Carbon Nanomaterials Consortium Proposes TSCA Consent Agreement
Posted on April 14, 2011
On April 6, 2011, the NanoSafety Consortium for Carbon (NCC) sent a proposed testing consent agreement for carbon nanotubes and graphene nanosheets to Chemical Control Division of the Environmental Protection Agency (EPA). [See related story from October 2010.] Under Section 4 of the Toxic Substances Control Act (TSCA) (or 40 CFR § 790 through 799), EPA can enter into an enforceable consent agreement with a manufacturer or processor to develop data needed for regulatory oversight. In the procedures laid out by 40 CFR §790.22, EPA can initiate a public time-limited negotiation between EPA, the manufacturers/processors, and “interested parties” (defined by those individuals “who submit written requests to participate in or monitor negotiations.” In part, EPA will not enter a consent agreement if a consensus cannot be reached in the timeframe allowed by law nor will it enter an agreement that is considered “inadequate by other interested parties who have submitted timely objections … which provide a specific explanation of the grounds on which the draft agreement is objectionable.”

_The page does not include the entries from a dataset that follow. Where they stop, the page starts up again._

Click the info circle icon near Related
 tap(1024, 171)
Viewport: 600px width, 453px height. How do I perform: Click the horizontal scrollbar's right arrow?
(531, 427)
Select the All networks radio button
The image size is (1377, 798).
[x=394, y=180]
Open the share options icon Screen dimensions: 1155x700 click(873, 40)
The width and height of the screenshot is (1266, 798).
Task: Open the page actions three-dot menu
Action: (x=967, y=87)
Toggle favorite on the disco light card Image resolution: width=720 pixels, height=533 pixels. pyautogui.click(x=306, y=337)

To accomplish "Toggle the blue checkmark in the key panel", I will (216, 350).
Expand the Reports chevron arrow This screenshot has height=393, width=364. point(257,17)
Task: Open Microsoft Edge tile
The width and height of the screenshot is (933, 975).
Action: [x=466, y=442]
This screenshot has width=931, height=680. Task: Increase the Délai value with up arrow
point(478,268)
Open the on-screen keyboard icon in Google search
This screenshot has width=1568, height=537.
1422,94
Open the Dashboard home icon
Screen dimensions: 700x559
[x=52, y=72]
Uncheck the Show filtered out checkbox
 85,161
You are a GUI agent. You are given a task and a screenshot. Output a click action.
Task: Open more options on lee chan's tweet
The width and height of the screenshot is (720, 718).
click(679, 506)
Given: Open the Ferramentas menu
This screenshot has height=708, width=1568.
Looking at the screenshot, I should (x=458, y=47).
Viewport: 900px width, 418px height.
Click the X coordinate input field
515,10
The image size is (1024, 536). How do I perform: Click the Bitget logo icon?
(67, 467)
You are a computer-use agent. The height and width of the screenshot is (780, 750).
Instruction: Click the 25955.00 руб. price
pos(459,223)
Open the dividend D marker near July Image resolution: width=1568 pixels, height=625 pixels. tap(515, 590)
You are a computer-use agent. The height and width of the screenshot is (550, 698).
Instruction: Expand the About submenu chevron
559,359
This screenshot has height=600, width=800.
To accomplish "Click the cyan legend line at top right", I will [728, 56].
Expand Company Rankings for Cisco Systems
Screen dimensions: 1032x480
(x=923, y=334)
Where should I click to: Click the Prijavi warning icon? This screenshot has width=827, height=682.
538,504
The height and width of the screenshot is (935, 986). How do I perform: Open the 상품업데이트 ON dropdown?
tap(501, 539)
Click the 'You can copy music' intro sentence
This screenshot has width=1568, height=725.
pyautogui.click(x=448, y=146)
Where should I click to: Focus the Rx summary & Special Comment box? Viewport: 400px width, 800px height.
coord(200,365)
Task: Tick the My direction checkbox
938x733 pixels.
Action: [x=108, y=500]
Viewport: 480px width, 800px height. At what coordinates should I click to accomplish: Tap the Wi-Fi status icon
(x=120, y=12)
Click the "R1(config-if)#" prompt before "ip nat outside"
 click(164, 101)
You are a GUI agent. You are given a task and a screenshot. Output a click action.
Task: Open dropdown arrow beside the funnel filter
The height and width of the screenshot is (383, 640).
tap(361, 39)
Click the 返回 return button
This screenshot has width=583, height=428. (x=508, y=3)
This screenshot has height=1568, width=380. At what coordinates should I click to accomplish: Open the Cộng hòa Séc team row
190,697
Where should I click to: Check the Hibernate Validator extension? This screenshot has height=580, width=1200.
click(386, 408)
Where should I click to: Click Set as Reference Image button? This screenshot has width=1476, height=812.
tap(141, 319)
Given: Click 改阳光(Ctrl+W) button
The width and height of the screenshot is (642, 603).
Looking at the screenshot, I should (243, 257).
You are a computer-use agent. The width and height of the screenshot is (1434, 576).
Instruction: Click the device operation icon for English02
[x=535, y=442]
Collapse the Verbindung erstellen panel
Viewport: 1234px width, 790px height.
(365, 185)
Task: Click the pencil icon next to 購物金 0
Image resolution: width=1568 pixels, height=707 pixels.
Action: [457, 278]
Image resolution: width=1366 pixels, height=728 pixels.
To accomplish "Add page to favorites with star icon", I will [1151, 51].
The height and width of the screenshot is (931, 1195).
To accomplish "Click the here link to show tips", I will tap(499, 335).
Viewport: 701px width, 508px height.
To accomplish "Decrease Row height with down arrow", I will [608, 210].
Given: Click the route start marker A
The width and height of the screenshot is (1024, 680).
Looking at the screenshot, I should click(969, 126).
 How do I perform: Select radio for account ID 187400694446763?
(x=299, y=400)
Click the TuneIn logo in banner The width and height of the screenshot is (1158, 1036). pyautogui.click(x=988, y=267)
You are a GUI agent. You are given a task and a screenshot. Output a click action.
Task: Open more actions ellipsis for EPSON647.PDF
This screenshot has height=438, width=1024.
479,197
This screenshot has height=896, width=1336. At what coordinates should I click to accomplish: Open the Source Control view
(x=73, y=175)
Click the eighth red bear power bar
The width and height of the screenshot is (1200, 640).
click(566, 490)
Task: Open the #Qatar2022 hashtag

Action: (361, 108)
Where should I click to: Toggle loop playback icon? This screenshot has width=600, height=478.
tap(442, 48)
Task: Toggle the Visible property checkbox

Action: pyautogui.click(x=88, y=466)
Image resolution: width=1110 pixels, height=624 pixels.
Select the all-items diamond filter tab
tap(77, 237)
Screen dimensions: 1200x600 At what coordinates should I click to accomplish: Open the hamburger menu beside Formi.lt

NCC is proposing to test representative compounds from up to four different categories of nanomaterials: single-walled carbon nanotubes (CNTs), double-walled CNTs, multi-walled CNTs and graphene nanosheets. Effects on inhalation toxicity will be measured, using a 90-day study duration and, quite possibly, using non-validated methods (i.e. in vivo instillation of test substance as opposed to use of an inhalation chamber or nose-only exposure scenario). The consortium members are hoping that “any testing completed under the testing agreement will replace and satisfy the toxicity testing requirements in any signatory’s Section 5 TSCA consent order,” and possibly preclude the need for any later “significant new use rules” (SNURs) issued under TSCA Section 5.
NCC is also proposing an interagency collaborative approach, whereby the National Institute of Standards and Technology would purify and supply all test materials for EPA approval prior to signing the agreement. The characterization of the nanomaterials would be done by the US Army Corps of Engineers Engineer Research and Development Center, based on OECD or ISO criteria. Finally, workplace assessments of facilities operated by agreement signatories would be conducted in conjunction with the National Institute for Occupational Safety and Health.
EPA has yet to officially respond; however, if they agree with the consent agreement approach, then the Agency will start a six-month public negotiation period with NCC and any interested parties.